◆ **Task directions**
Please format the lines starting at the one containing "Click the Estimated Discharge date field" and ending at the one containing "coord(1933,242)" as a numbered list, leaving out any blank lines.

◆ **Exercise material**
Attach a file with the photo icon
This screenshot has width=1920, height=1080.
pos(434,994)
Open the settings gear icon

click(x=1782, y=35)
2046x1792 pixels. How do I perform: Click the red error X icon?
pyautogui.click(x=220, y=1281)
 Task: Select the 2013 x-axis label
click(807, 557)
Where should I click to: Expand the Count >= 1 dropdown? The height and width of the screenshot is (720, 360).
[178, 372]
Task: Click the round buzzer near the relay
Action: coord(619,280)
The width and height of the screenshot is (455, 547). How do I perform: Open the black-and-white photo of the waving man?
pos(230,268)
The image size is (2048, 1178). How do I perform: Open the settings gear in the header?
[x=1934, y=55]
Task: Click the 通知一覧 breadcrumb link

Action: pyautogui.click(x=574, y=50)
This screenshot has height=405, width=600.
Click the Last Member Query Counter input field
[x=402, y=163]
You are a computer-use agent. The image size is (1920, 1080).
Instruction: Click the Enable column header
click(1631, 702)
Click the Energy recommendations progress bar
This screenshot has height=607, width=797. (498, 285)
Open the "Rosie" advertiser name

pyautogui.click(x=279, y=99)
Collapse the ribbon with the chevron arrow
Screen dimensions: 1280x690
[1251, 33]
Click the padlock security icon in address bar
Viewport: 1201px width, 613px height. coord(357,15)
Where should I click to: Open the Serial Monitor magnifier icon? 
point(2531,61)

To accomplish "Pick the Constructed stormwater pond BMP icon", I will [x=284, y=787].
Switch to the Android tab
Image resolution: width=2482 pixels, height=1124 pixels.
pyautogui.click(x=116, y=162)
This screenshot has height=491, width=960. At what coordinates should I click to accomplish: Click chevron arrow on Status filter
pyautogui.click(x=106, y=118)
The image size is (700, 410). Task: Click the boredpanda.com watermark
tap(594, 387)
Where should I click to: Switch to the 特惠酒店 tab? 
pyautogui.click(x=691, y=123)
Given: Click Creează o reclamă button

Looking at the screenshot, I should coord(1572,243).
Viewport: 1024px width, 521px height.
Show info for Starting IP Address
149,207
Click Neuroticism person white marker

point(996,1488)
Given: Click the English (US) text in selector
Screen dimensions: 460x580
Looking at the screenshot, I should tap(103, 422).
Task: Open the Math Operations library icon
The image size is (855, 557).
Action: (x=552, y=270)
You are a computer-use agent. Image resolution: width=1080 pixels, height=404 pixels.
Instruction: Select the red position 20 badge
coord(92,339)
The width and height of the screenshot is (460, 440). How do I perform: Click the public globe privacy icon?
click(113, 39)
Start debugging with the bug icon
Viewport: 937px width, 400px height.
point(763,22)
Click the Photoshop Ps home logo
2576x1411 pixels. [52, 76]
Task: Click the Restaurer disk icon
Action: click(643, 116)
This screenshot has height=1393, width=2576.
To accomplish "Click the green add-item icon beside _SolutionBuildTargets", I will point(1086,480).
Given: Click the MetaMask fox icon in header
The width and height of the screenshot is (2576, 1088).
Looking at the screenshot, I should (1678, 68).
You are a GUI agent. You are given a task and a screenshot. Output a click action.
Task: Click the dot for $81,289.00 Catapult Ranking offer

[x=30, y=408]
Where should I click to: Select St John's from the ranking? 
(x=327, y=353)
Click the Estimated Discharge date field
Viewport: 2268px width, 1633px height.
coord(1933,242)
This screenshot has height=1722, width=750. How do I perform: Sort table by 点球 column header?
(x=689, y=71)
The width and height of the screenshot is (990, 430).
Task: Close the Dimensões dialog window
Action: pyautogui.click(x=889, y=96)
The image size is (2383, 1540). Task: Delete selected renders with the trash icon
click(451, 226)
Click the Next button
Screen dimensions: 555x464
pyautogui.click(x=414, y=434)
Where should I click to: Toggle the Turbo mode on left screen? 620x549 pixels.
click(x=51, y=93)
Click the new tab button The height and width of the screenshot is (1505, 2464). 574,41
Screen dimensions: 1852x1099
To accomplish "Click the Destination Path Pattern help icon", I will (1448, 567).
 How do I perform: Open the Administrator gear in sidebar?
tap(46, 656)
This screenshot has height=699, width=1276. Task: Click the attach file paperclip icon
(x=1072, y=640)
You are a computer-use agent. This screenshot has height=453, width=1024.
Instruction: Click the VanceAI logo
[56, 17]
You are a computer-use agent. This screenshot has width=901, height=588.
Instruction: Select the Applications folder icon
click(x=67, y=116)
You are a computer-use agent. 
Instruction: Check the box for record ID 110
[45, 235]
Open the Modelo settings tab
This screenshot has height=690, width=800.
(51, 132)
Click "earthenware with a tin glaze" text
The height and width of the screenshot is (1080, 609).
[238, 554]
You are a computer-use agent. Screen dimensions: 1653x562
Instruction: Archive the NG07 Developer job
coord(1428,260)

◆ **Expected answer**
1. Click the Estimated Discharge date field
2. Viewport: 2268px width, 1633px height.
3. coord(1933,242)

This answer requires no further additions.